After seeing Lincoln a few weeks ago, I decided to read Shelby Foote's justly famous three volume Narrative History of the Civil War (a Christmas gift from a few years ago). I just finished Volume 1: Fort Sumter to Perryville and, as with most non-fiction that I read, it got me thinking about the Twilight War.

The American Civil War has been called the first modern war by many military historians. It was the first major war in which the major combatants had access to extensive railroads, rifles (some of them breach-loaders and/or repeaters), telegraphs networks, observation balloons, and ironclad steam-powered warships. Compared to warfare today, it doesn't seem all that modern, but when you consider the widespread destruction caused by limited nuclear warfare, warfare c.2000 would have reverted in many respects to earlier models. The more I think about it, the more the American Civil War seems like a good model for warfare in the later years of the Twilight War.
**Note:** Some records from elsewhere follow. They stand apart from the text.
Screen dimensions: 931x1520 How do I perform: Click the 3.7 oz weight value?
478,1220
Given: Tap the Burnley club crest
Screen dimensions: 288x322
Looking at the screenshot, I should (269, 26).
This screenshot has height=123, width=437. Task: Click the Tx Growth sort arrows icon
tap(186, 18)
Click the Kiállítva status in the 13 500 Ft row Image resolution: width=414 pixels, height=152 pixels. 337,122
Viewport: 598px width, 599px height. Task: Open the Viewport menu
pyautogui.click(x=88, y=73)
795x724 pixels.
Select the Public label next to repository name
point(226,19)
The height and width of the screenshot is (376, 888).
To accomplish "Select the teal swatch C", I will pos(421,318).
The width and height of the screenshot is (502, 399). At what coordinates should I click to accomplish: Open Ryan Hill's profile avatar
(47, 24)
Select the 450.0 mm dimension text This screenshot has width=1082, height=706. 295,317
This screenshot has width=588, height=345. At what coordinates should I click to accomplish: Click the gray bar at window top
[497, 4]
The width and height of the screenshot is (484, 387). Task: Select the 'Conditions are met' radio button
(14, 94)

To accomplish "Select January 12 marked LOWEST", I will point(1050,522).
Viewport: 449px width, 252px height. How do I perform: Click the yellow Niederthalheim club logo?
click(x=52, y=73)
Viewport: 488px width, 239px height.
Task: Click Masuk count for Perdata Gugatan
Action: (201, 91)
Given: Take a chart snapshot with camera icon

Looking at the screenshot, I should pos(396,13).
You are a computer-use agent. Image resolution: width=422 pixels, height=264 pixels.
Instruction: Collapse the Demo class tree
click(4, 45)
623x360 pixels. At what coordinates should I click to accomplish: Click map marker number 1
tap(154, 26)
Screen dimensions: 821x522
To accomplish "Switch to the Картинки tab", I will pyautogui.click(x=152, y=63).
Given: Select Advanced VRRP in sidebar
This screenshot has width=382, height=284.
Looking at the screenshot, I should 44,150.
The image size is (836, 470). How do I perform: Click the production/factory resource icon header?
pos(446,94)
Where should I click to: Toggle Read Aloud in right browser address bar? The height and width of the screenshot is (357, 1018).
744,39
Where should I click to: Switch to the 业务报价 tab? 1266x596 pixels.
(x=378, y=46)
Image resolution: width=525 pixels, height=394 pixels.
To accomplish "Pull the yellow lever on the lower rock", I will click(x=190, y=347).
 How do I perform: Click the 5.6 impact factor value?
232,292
First off, combat unit sizes were generally smaller then and support services much more so. A "full-strength" infantry division might only contain 3000 men. A regiment may contain only 500 or so. These unit sizes have more in common with late Twilight War unit sizes than they do with late Cold War or modern ones. The scale of fighting in 2000 would more closely resemble the scale of warfare during the ACW than it would that of WWII. The parallels that I see have mostly to do with warfare on a strategic and operational level (the latter moreso than the former). Tactically speaking, advances in military technology between 1865 and 1996 would make civil war battle tactics suicidal to emulate.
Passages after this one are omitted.